Before you install: the checklist

Five minutes, every time, no exceptions for popular names:

  1. Verify the publisher. Find the actual GitHub org — github, microsoft, getsentry, modelcontextprotocol — and check the name character by character. Registries carry look-alikes.
  2. Read the tool list. Every tool name and description, before first connection. You are reading text that will be injected into your model's context.
  3. Scope the credentials. Minimum viable token: fewest repos, read-only role, no saved browser logins.

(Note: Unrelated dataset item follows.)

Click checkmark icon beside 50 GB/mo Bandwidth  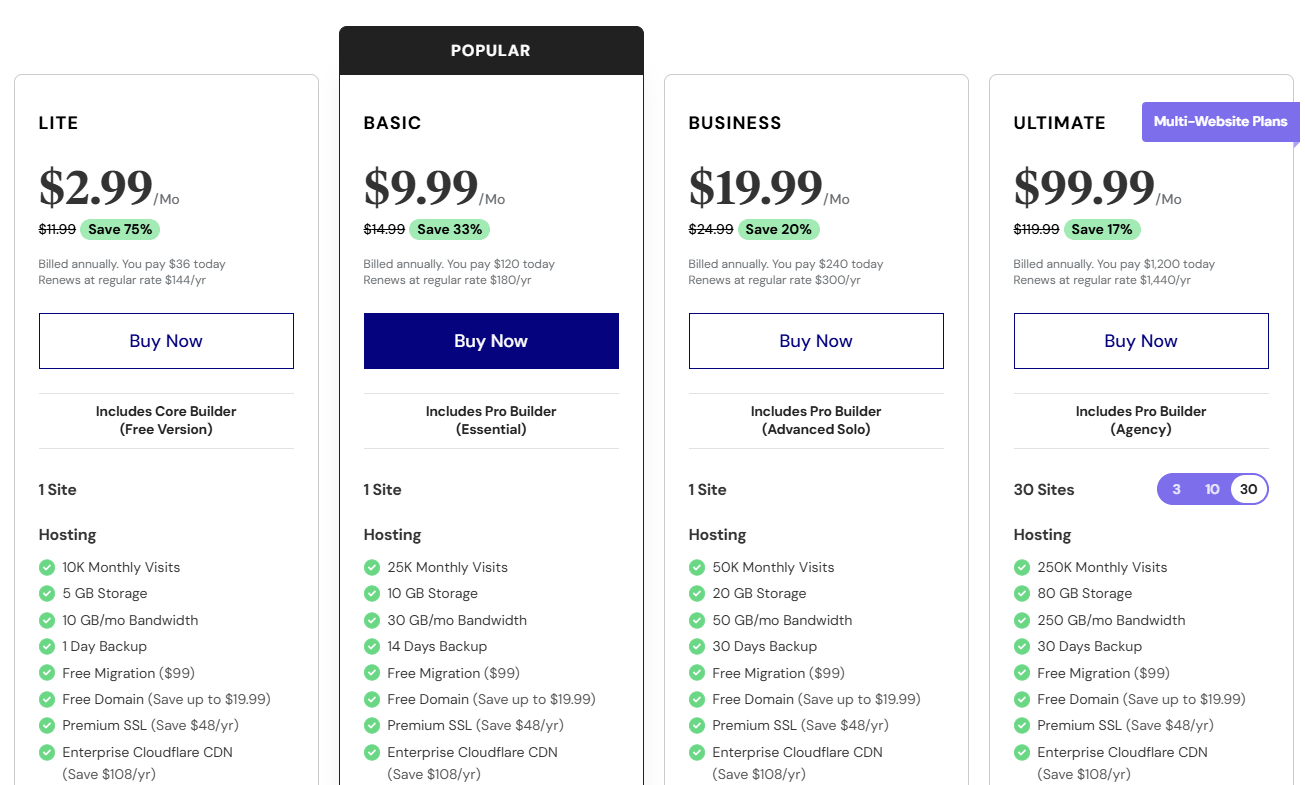(x=697, y=620)
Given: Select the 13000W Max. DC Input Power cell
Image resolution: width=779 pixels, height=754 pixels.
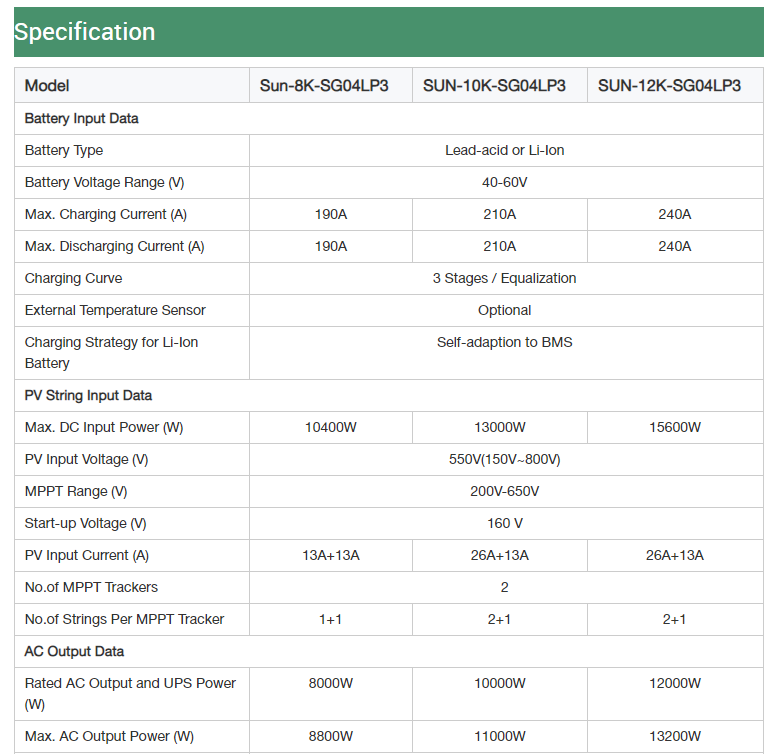Looking at the screenshot, I should pos(500,427).
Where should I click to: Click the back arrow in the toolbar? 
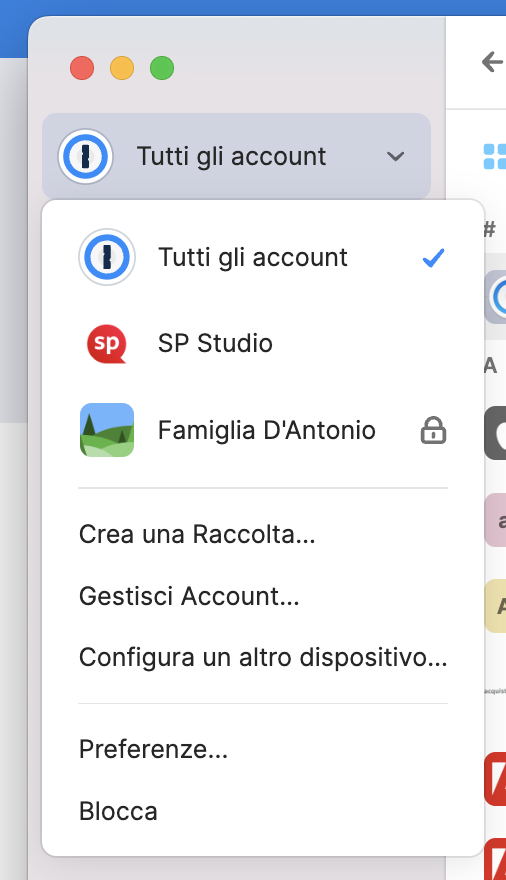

Assume the worst call the model could make and cap the damage in the credential.
  4. Pin the version. Track releases deliberately, not latest. Description and behavior changes between versions are how vetted servers go bad.
  5. Decide the consent policy per tool. Auto-approve narrow reads if you must; keep every write behind a confirmation you actually read.

The takeaway

The MCP ecosystem in mid-2026 is thousands of servers wide but, in practice, about seven deep: files, GitHub, Slack, Postgres, a browser, Sentry, and memory cover the large majority of real workflows. Officialness matters more than feature lists — vendor-maintained servers get patched, forks maybe. Install less than you think you need, scope harder than feels necessary, and run the checklist even for the famous ones. The best MCP setup is the boring one: a few well-chosen servers you understand, doing work you can audit.